[MATERIAL SHOWN]

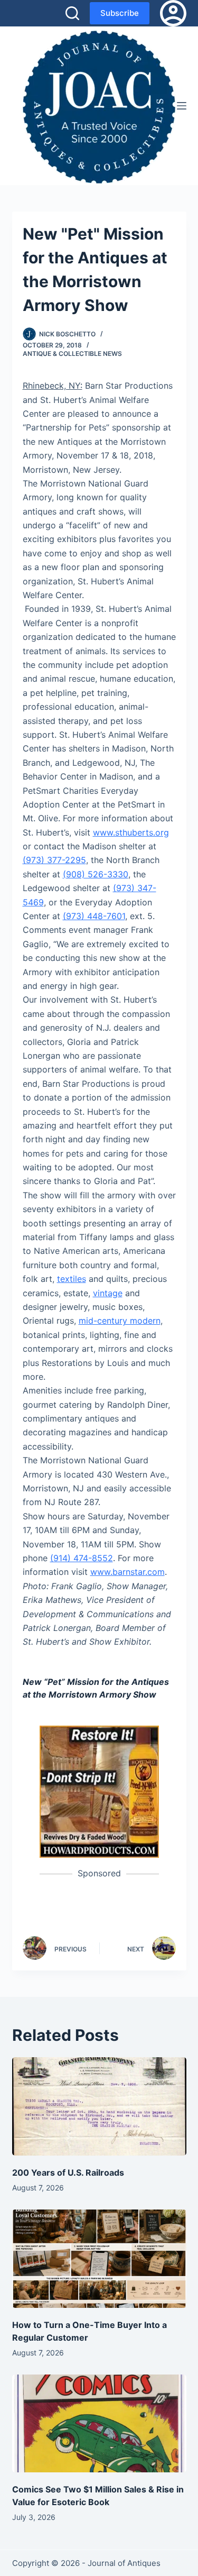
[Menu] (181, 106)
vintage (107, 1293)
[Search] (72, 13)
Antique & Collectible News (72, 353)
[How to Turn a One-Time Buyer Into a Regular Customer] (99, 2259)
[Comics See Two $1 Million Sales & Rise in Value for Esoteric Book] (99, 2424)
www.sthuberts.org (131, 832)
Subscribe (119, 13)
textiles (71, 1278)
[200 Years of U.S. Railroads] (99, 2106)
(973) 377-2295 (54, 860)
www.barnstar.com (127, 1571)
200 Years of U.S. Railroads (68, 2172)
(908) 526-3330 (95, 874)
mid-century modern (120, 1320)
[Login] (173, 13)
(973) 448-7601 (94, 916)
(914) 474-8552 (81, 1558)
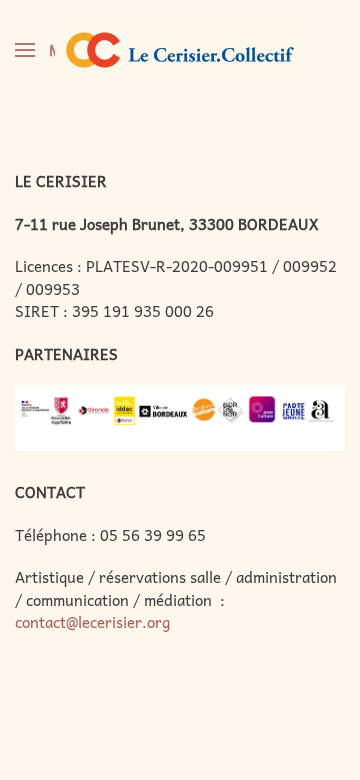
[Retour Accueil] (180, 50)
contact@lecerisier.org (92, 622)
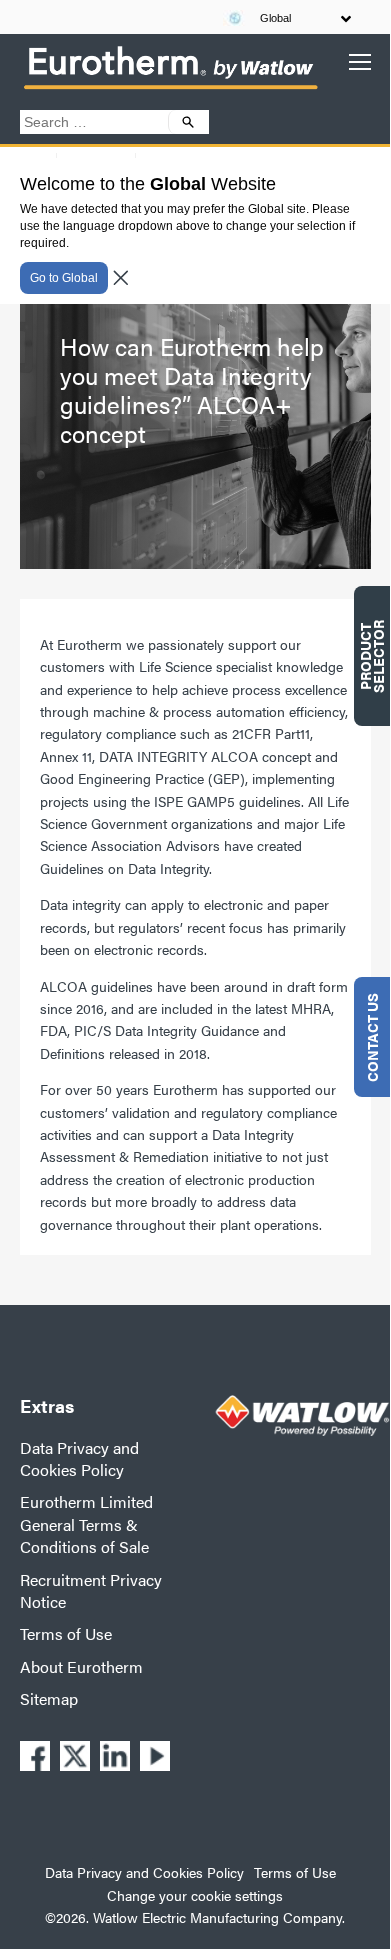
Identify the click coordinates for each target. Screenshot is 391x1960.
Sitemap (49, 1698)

[/MATERIAL SHOWN]
[MATERIAL SHOWN]

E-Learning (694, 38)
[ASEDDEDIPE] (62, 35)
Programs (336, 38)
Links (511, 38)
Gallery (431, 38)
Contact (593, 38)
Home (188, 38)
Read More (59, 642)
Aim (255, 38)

[/MATERIAL SHOWN]

■ EXERCISE OBJECTIVE: Within the material above, find the part that opens with the line containing "[Login] (173, 13)" and closes with the line containing "Sitemap (49, 1698)", and reproduce it exactly without the pictures.

■ OUTPUT OF THE TASK:
[Login] (173, 13)
(973) 448-7601 (94, 916)
(914) 474-8552 (81, 1558)
[Retour Accueil] (180, 50)
contact@lecerisier.org (92, 622)
Identify the click coordinates for each target. Screenshot is 391x1960.
Sitemap (49, 1698)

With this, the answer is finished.